ITEM 2.                    MANAGEMENT DISCUSSION FOR 9/30/05


        MANAGEMENT'S DISCUSSION AND ANALYSIS OF THE STATEMENT OF OPERATIONS

Liquidity

        Registrant receives approximately $5,507 of cash each month from
payments of principal and interest on Real Estate Contracts Receivable.
Registrant has very little liquidity because most of these payments are used to
pay management fees and other operating expenses.

Capital Resources

        The principal assets of the registrant at September 30, 2005 are
Fifteen real estate contracts receivable.

Results of Operations

        The loss from operations for the year ended September 30, 2005
increased $21,382 compared to the year ended September 30, 2004.

        Total revenue decreased $31,859.  This was primarily due to a
decrease in profit on sale of real estate contracts of $16,194 and a decrease
in interest income of 15,704.

        Operating expenses decreased $10,477.  The decrease resulted from the
following:

        The Company utilizes the employees of a related entity.  For
the fiscal year ended September 30, 2005, the Company paid the related
entity $23,148 for it's prorata share of wages and payroll tax costs. For the
year ended September 30, 2004, those payments were $23,327.

	Other operating expenses decreased $10,298.


Item 3.  Properties

         The Registrant has its offices at 2920 Harrison Street, Davenport,
         Iowa.  The Company rents approximately 700 square feet of space with
         furnishings at a monthly rate of $1,350 dollars.

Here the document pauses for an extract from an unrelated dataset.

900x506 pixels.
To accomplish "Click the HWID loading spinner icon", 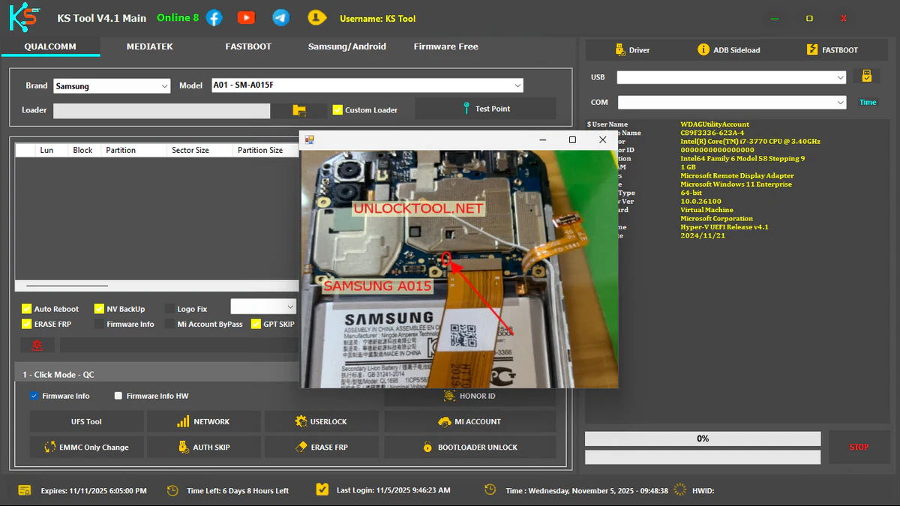I will (x=680, y=490).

         Registrant feels this office space is of adequate size and capacity to
         handle the business of Registrant and its anticipated growth for
         foreseeable future needs.


Item 4.  Parents and Subsidiaries of the Registrant

         The Frank B. Howes Trust, which holds 36.5 per cent of the Registrant's
         outstanding common stock, is the parent of the Registrant.  This
         percentage includes 3,000,000 shares which is held in escrow by the
         Insurance Department of Iowa.  The escrow arrangement was required by
         the Commissioner of Insurance of the State of Iowa in order to gain
         approval of Registrant's new stock issue of April 1971.  Under the
         terms of this arrangement, those shares could not be sold for a period
         of five (5) years or until Registrant attained certain profitable
         operating goals for three (3) consecutive years.  The escrow
         arrangement also required that should Registrant dissolve during this
         period, the shares held in escrow will not participate in the assets of
         Registrant legally available for distribution until after there has
         been paid or irrevocable set aside for all other shares an amount equal
         to the other shares at the per offering price of $1.25, adjusted for
         stock splits and stock dividends.  As of April 6, 1976, five (5) years
         elapsed.

         The Insurance Department of Iowa, Securities Division has indicated
         that under the terms of the Escrow Agreement the approval of the
         Commissioner of Insurance was required.  The Insurance Department,
         reviewing the condition of the Registrant, did conclude that the
         requisite approval of the Commissioner would not be forthcoming at that
         time, and furthermore, that the Insurance Department will act as escrow
         agent for the shares of the Frank B. Howes Trust.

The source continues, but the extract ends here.